Auch in Lahore, Karatschi und Quetta berichteten Augenzeugen von Protesten mit hunderten Teilnehmern. Wegen der Absetzung Chaudhrys kommt es in Pakistan bereits seit Wochen zu Demonstrationen, die mehrfach zu regelrechten Straßenschlachten zwischen der Polizei und den Protestierenden ausarteten.

Der Präsident des Obersten Gerichtshofes, Iftikhar Chaudhry, war am 9. März abgesetzt worden (die taz berichtete). Der Richter hatte sich in mehrerlei Hinsicht bei Pakistans Militärmachthaber Pervez Musharraf unbeliebt gemacht. Er hatte die Privatisierung der staatlichen Pakistan Steel rückgängig gemacht und der Regierung indirekt Korruption vorgeworfen. Außerdem kümmerte er sich um Klagen über Gewalt gegen Frauen und über das Verschwinden und Foltern von Regimegegnern. So zwang er beispielsweise die Regierung, regelwidrig Inhaftierte dem Gericht vorzuführen.

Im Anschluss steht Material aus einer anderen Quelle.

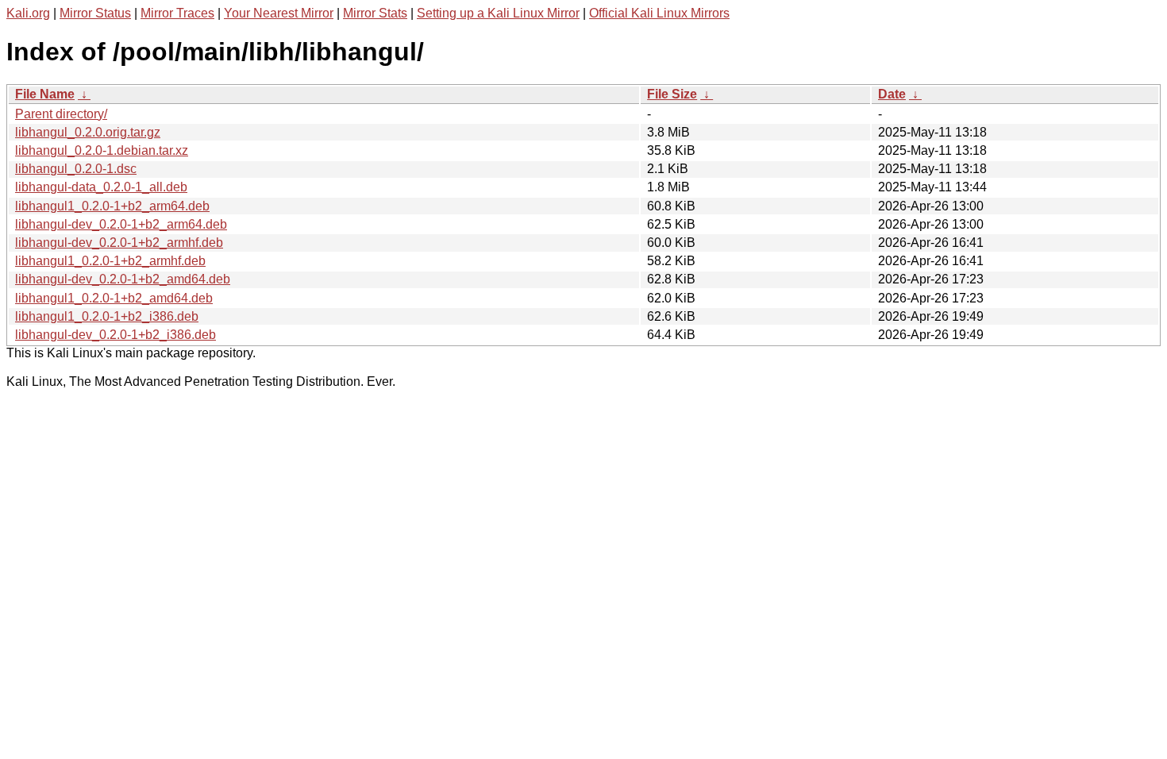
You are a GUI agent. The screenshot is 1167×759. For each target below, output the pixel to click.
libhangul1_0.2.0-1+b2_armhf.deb (110, 261)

Offiziell hatte Musharraf Chaudrys Suspendierung mit dessen angeblichem Amtsmissbrauch begründet. So soll er seine Stellung benutzt haben, um seinem Sohn einen einflussreichen Regierungsposten zu verschaffen. Chaudry dementierte indes alle Anschuldigungen und gab bekannt, für seine Wiedereinsetzung zu kämpfen.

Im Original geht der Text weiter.